I completed my first marathon in 2008 – the Scotiabank Toronto Waterfront Marathon in September. It was a nightmare. A terrible experience. Don’t worry, this isn’t a race report – I did that already. In fact, I decompressed about it for weeks. No, today I just wanted to tell you about someone I met.
At the pasta dinner I sat at a table with a man in his 60s named Sydney, who, I was to learn, was running his 152nd marathon the next day. He had run his 151st only a week or two before. He used to be in the US military, and was clearly in wonderful shape – he apparently kept a race schedule like this a lot!

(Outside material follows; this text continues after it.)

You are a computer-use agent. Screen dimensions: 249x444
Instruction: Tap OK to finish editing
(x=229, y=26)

On Sunday morning I ran into Sydney again, at about, oh I don’t know, 32K maybe. He told me he had blown up and was just trying to muscle through to the end. My story was similar (well, actually it was that I tried to run after battling an injury for weeks, but that’s a story for another day). He and I leap-frogged by each other several times – the final time he passed me he grabbed my elbow on the way by and told me we could make it. And make it we did.

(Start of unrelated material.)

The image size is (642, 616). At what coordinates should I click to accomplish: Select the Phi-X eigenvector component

I learned a lot that day, not the least of which I learned from Sydney: you can be running your first marathon, or your 152nd, you can do all the preparation in the world and be so ready – and still have a bad day. Does that mean we shouldn’t bother to prepare, or maybe just shouldn’t bother at all? Of course not! We often have a bad habit of being very hard on ourselves, playing up our struggles and failures and beating ourselves up about them. Sometimes we even downplay our accomplishments, chalking them up to a good day, nice weather, perfectly mixed sports drink. But in the end, it is what we make it. I don’t know how Sydney looks back at that day. Luckily my struggle was a hundred life lessons, a huge accomplishment, and more goals for the future. What about yours?